I realised the other week, that despite a bunch of posts on indexes over the years, I’ve never written a blog post on Columnstore indexes. Time to fix that. Here’s everything you need to know to get started using columnstore indexes. (Note, this is not, in any way, everything there is to know about columnstore indexes, for that see Nico’s blog series, currently at 131 entries long)
Before I dive into columnstores, for comparison let me first discuss rowstore indexes.
In a rowstore index (what we previously would have just called an index), pages are in a b-tree, the leaf levels containing all the rows and the upper levels containing one row per page below them.
The columns that make up the row (or at least those which are part of the index) are found together in the page. Hence, wanting one column from the index means reading the entire page and all of the other columns that are part of that index.
Columnstores are… different.
The first, and I would say most important thing to realise about columnstore indexes is that they don’t have keys. These are not seekable indexes. Any access to a columnstore index is going to be a scan.
Instead of storing the rows together on a page, a columnstore index instead stores column values together. The rows in the table are divided into chunks of max a million rows, called a row group, and the columns are then stored separately, in what are called segments. A segment will only ever contain one column’s values.
The segments are then compressed, and because typically there will be repeated values in a column, they can compress quite well.
Because of this architecture, if a query needs to get all the values for Column 2 and Column 3, it’s a very efficient access. All of the segments that contain Column 2 and Column 3 can be read, and the segments that contain the other columns can be completely ignored. Conversely, if the query needs all of the columns for a handful of rows, it’s quite an inefficient access. Because there’s no way to seek against a columnstore index, all of the segments would have to be read* to locate the column values that make up the row and the row would have to be reconstructed.
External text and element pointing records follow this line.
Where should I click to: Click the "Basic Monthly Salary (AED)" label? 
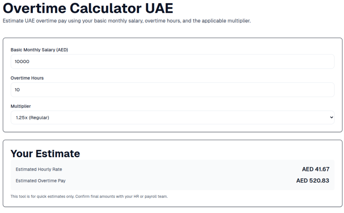click(39, 50)
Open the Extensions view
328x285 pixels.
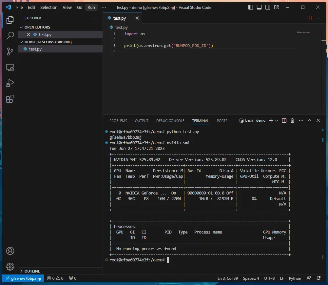coord(10,99)
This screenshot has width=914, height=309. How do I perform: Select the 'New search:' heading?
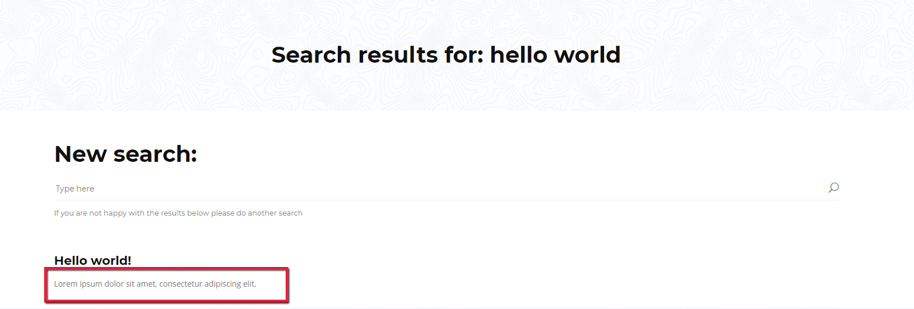(125, 154)
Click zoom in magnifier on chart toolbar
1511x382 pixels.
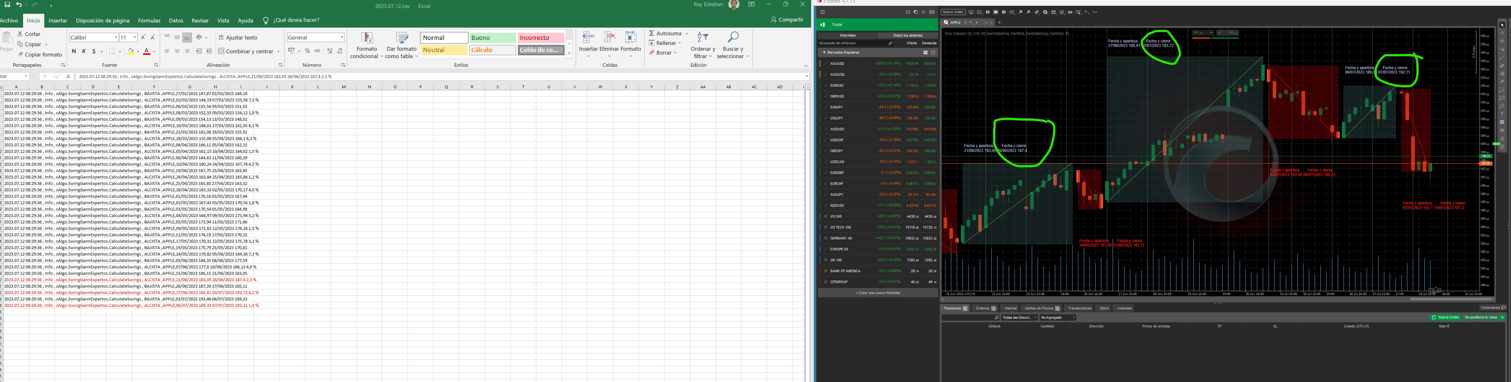point(1028,12)
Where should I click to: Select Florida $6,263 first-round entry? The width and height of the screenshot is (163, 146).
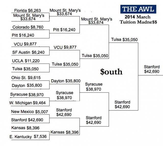(x=28, y=11)
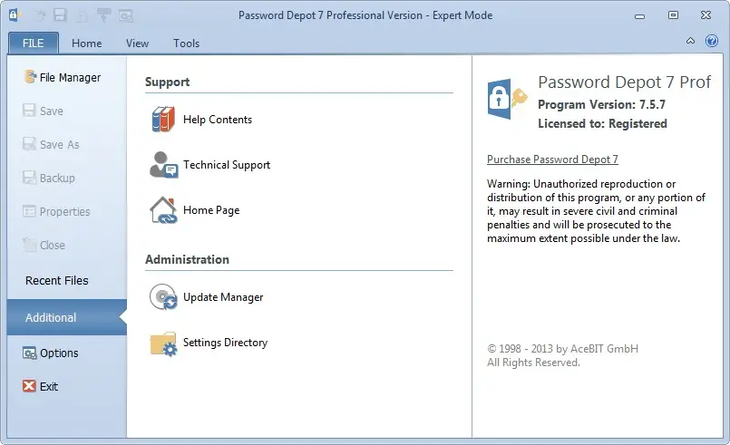Click the Password Depot lock logo

click(507, 99)
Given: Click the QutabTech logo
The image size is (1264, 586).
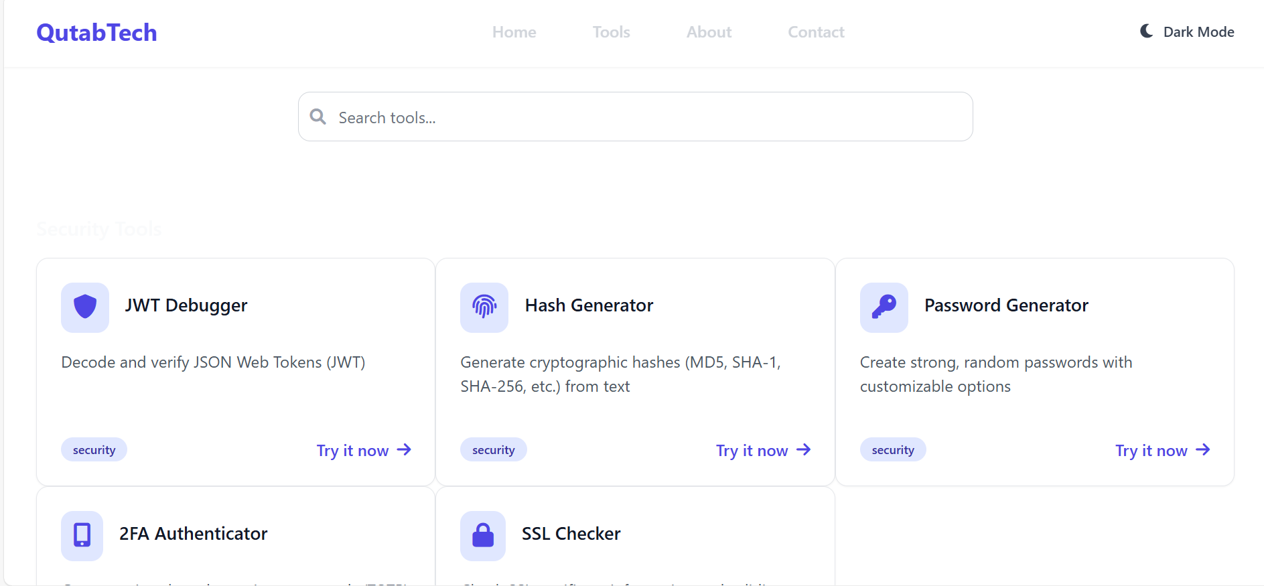Looking at the screenshot, I should click(x=97, y=33).
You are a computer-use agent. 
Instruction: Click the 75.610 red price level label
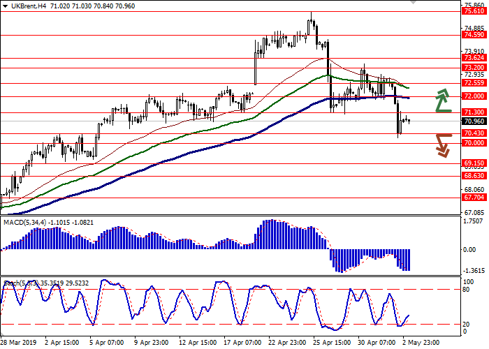tap(474, 11)
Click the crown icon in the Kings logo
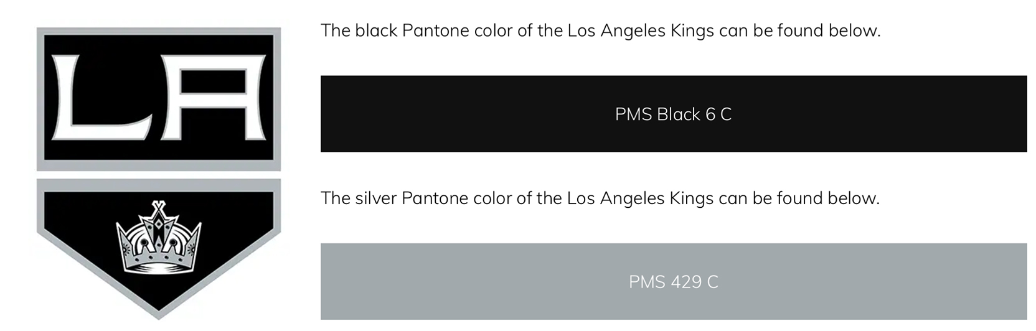The width and height of the screenshot is (1036, 331). tap(159, 237)
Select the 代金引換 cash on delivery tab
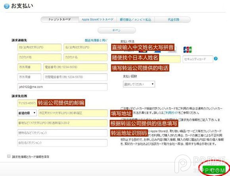This screenshot has width=230, height=176. pyautogui.click(x=173, y=19)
(*) There is a process called rowgroup elimination which can remove row groups from consideration when locating rows. I will not be going into that in this article.
An index of this form is not editable, not easily anyway. The columns are all compressed, so changing a single value could require the entire segment be decompressed before updating a value. The first version of columnstore indexes were indeed readonly, but that made them less than useful in many cases, and so since SQL 2014 columnstore indexes are updatable. Kinda
Well, the compressed segments are not updatable, nor can they be added to, nor can they be deleted from. Directly, that is. Instead what’s done is that new rows are added to something called a ‘delta store’, which is a b-tree index associated with the columnstore. Newly inserted rows are added to this delta store, not to the compressed segments directly. Once the delta store reaches a certain size it’s closed, compressed and the contents are a added to the columnstore index as a new rowgroup. Deletes are handled similarly. When a row is deleted, a flag is set in a deleted bitmap indicating that the row is no longer present. When the index is read, any rows marked deleted in the bitmap are removed from the resultset. Updates are split into deletes and inserts, and hence flag the old version of the row as deleted and then insert the new version of the row into the delta store.
Index rebuild will recreate all of the rowgroups and remove the logically deleted rows, as well as force any open rowgroups to be compressed. Index reorganise operations will force open rowgroups to be compressed and will remove logically deleted rows if more than 10% of the rows in a rowgroup are flagged deleted.
All well and good so far, but why bother? The simple answer here is speed. Columnstore indexes are fast for operations involving large numbers of rows for a couple reasons
- Column-based storage
- Batch mode query processing
The first one we’ve already looked at. When a query needs most of the rows in the table but only a few of the columns, the column-based storage is more efficient.
Compression is the second reason. Columnstore indexes are compressed, and because there’s more compression opportunities for column values stored together than rows, they typically compress very well. Good compression means less data which needs to be moved around, which generally translates to better performance
Batch mode used to be the third reason. Batch mode is a query processor feature where multiple rows can be processed at once, rather than one row at a time. It can be a lot faster than row mode. When columnstores were introduced, batch mode was only an option when there was a columnstore index used in the query, but since SQL 2017 batch mode has been available for rowstore indexes as well.
How much faster? Well…
The only difference between the above two queries is that one ran against a table with a rowstore clustered index and one ran against a table with a columnstore clustered index. Oh, and 19 seconds of CPU time. Both tables have exactly the same data in them, 88 million rows.
That’s about all for a high-level overview of columnstore indexes. Of course this isn’t everything there is to know about columnstores, just what you need to know to get started using them. If you want everything, there’s always Nico’s blog series.